> [TEXTO EXTRAÍDO]
<<<<

José Manuel Almerich
 

Divino Monsanto es un lugar enigmático. Su visión en la lejanía, encaramado en lo alto de un cerro, recortado en el horizonte y dominando el paisaje que lo envuelve, provoca por sí solo una inquietante y extraña sensación, mezcla de temor y de sorpresa, cargado de leyendas y cautivo de la historia.

 
 

Divino Monsanto es un lugar enigmático. Su visión en la lejanía, encaramado en lo alto de un cerro,  recortado en el horizonte y dominando el paisaje que lo envuelve, provoca por sí solo una inquietante y extraña sensación. Mezcla de temor y de sorpresa, cargado de leyendas y cautivo de la historia, Monsanto es un conjunto medieval donde se funde la roca con la aldea fortificada que parece incrustada en la oscuridad de la montaña.

 

Conocido como el asentamiento más antiguo de Portugal, en la misma frontera con Extremadura, Monsanto fue el último refugio de los templarios y sus extraños símbolos todavía son visibles grabados en las piedras recubiertas por el musgo. La vida en este lugar de estremecedora belleza, no ha cambiado desde hace siglos y en sus estrechas calles, atrapadas por el granito gris, se sientan los ancianos mientras los animales -cabras, ovejas y gallinas-  entran y salen de los cobertizos excavados en la misma pared de la montaña. Las costumbres no se ven alteradas por los curiosos que, como nosotros, ascendemos a lo largo del sinuoso sendero entre casas rupestres, encinas centenarias, grandes rocas de negra textura o promontorios a menudo coronados por cruces de piedra. Portadas manuelinas, escudos señoriales, fachadas enmohecidas y caminos empedrados nos llevan a lo alto de la fortaleza que parece ser una prolongación de la abrupta colina, la misma que se ve inquietante desde lejos.

>>>>

> [PROBLEMAS POR RESOLVER]
a: Reescribe el texto sobre Monsanto desde "José Manuel Almerich" hasta "oscuridad de la montaña.", sustituyendo "enigmático" por "misterioso".
b: Prolonga el texto sobre Monsanto a partir de su última oración.
Las líneas que vienen a continuación no son necesarias.

> [LÍNEAS PROPORCIONADAS]
<<<<

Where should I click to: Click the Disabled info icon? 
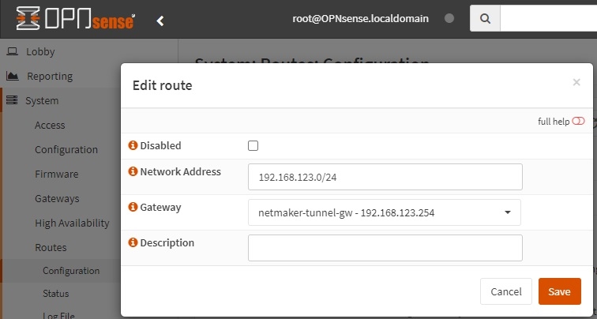coord(133,145)
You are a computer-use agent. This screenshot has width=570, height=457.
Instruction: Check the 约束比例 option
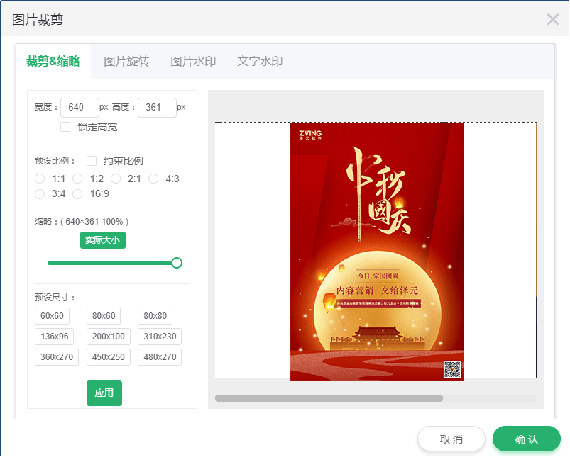[91, 161]
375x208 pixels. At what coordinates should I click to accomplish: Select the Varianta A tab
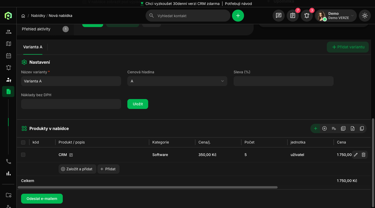pyautogui.click(x=33, y=47)
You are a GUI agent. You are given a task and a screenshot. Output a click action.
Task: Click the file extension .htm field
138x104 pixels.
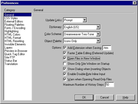(x=107, y=48)
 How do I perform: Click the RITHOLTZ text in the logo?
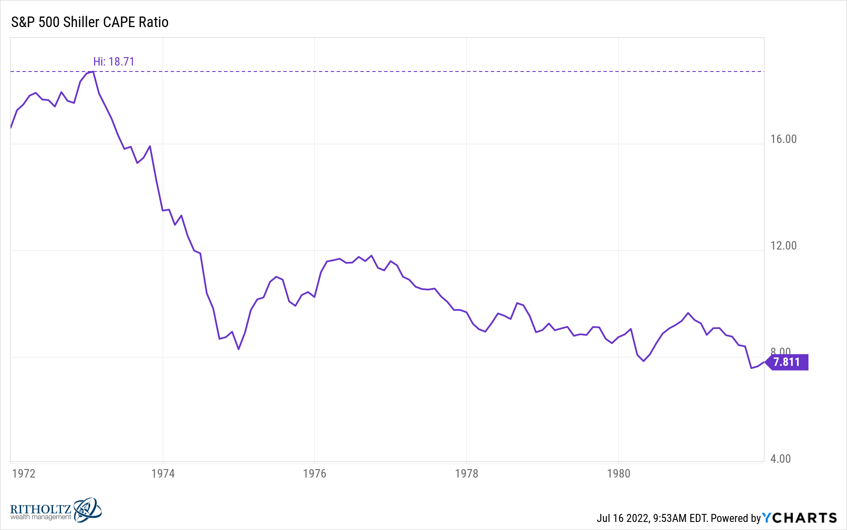coord(41,509)
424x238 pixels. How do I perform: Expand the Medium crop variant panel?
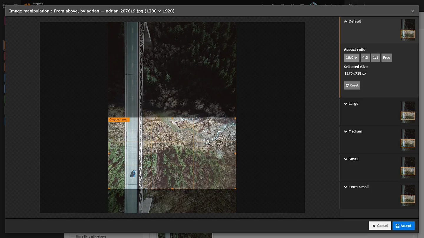pyautogui.click(x=353, y=131)
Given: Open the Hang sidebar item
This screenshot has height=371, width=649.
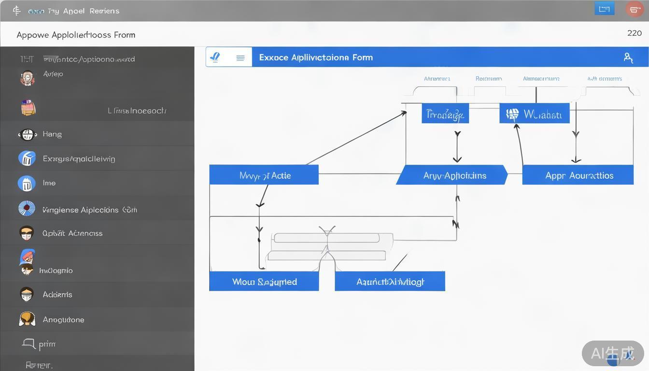Looking at the screenshot, I should tap(52, 134).
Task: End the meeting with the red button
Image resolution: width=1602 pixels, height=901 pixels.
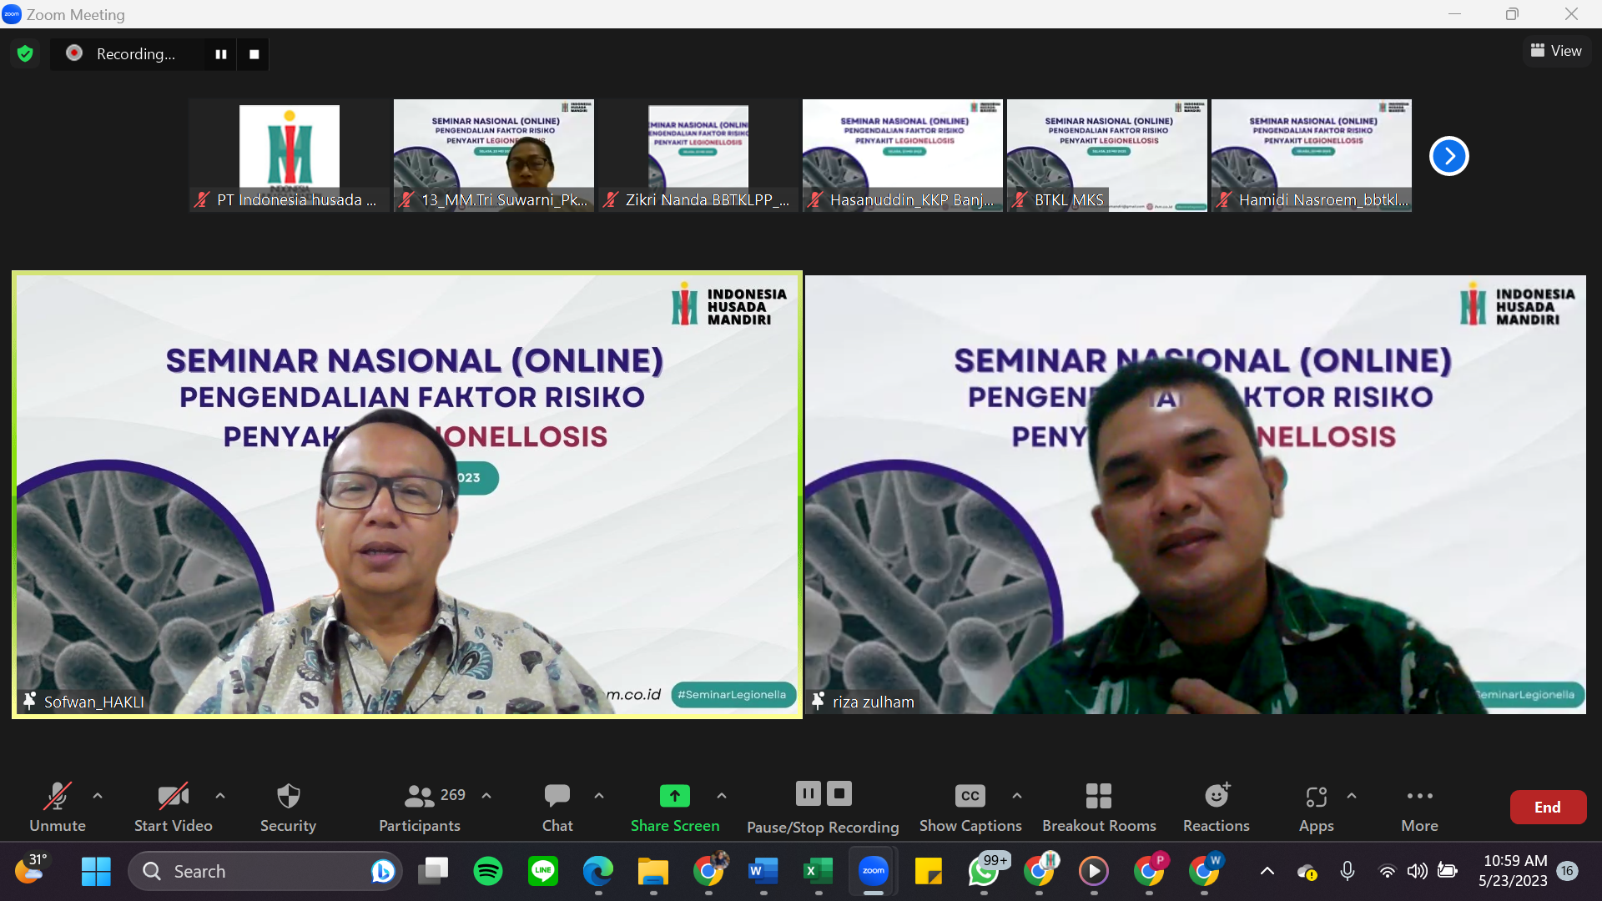Action: 1548,807
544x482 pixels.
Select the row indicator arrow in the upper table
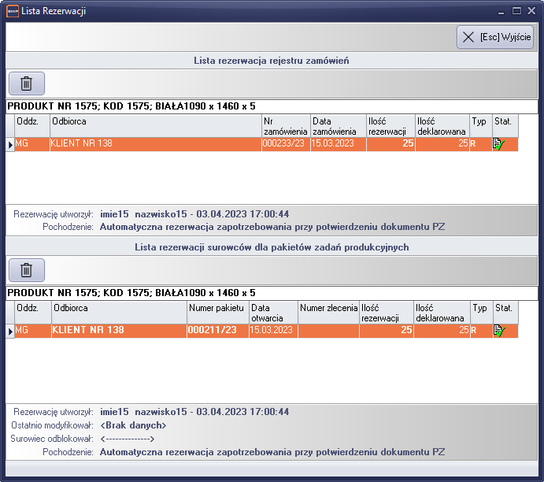coord(10,144)
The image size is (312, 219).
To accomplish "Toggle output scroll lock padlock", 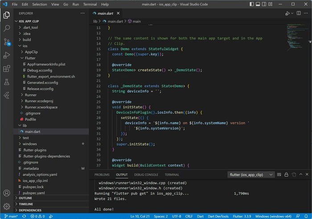I will pyautogui.click(x=286, y=174).
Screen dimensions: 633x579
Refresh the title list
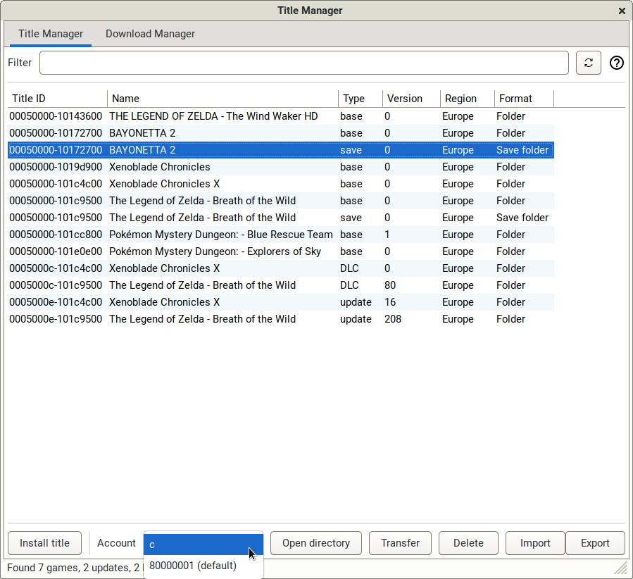(588, 63)
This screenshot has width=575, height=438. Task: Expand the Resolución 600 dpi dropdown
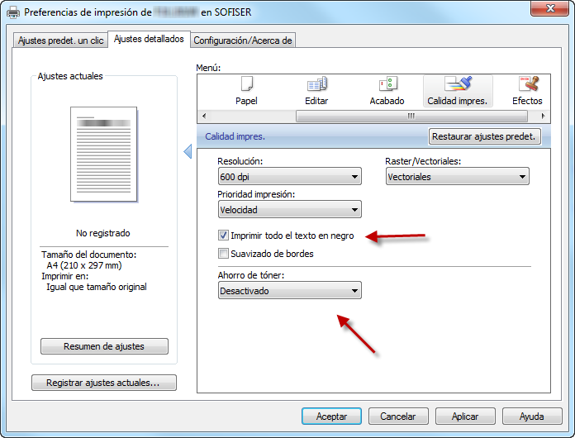(x=289, y=177)
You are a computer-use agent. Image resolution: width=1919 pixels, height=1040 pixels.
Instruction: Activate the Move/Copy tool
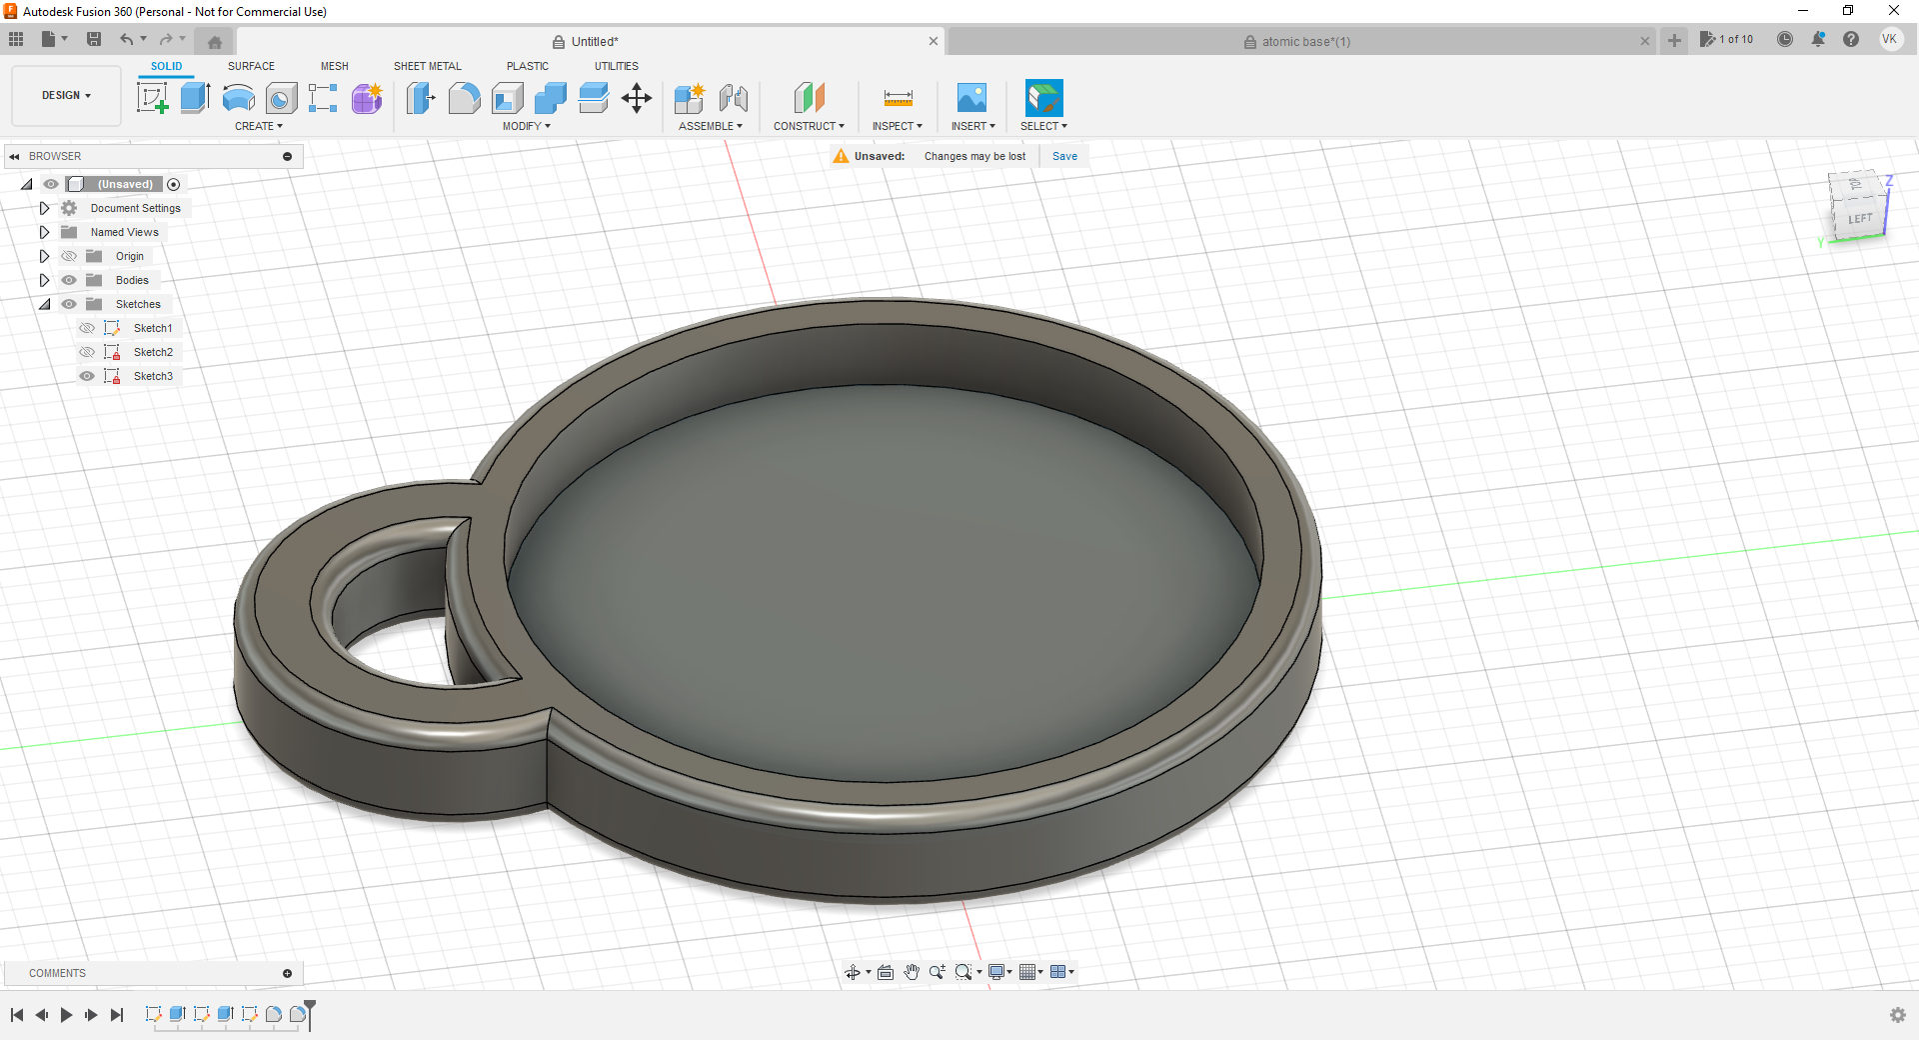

>>>>

> [TAREAS RESUELTAS]
a:
José Manuel Almerich
 

Divino Monsanto es un lugar misterioso. Su visión en la lejanía, encaramado en lo alto de un cerro, recortado en el horizonte y dominando el paisaje que lo envuelve, provoca por sí solo una inquietante y extraña sensación, mezcla de temor y de sorpresa, cargado de leyendas y cautivo de la historia.

 
 

Divino Monsanto es un lugar misterioso. Su visión en la lejanía, encaramado en lo alto de un cerro,  recortado en el horizonte y dominando el paisaje que lo envuelve, provoca por sí solo una inquietante y extraña sensación. Mezcla de temor y de sorpresa, cargado de leyendas y cautivo de la historia, Monsanto es un conjunto medieval donde se funde la roca con la aldea fortificada que parece incrustada en la oscuridad de la montaña.

b:
En  1939 Monsanto fue elegido el pueblo más auténtico y tradicional de Portugal. Desde entonces ha estado a salvo de cualquier intento de modernización y su historia se ha quedado detenida. A medio camino entre el pueblo y el castillo, una angosta cueva, la gruta, es el lugar donde el “Barreto Vermello” se esconde durante el día y rapta a los incautos que salen de sus casas durante la noche. Cerca, hay una plaza donde se celebran extrañas danzas cada tres de mayo, la “festa de las cruzes” en la que se conmemora uno de los tantos asedios que soportó el pueblo durante la Edad Media en el que su habitantes, muertos de hambre, lanzaron la última ternera desde lo alto de las murallas para hacer creer al enemigo que les sobraba la comida. Justo al lado, restos de una iglesia románica desafían al tiempo con un campanario exento y cinco sepulcros de piedra tallados en la roca.

 

Visitamos Monsanto durante todos los Santos. Un momento poco propicio para pasear cerca de la gruta, creencia que sus habitantes se toman muy en serio y advierten del peligro: Barreto Vermello se esconde en la penumbra: es el mismo diablo que aparece y desaparece ante los conjuros de las queimadas y el desafío de los ignorantes que, como nosotros, nos acercamos a la cueva a la luz de las estrellas.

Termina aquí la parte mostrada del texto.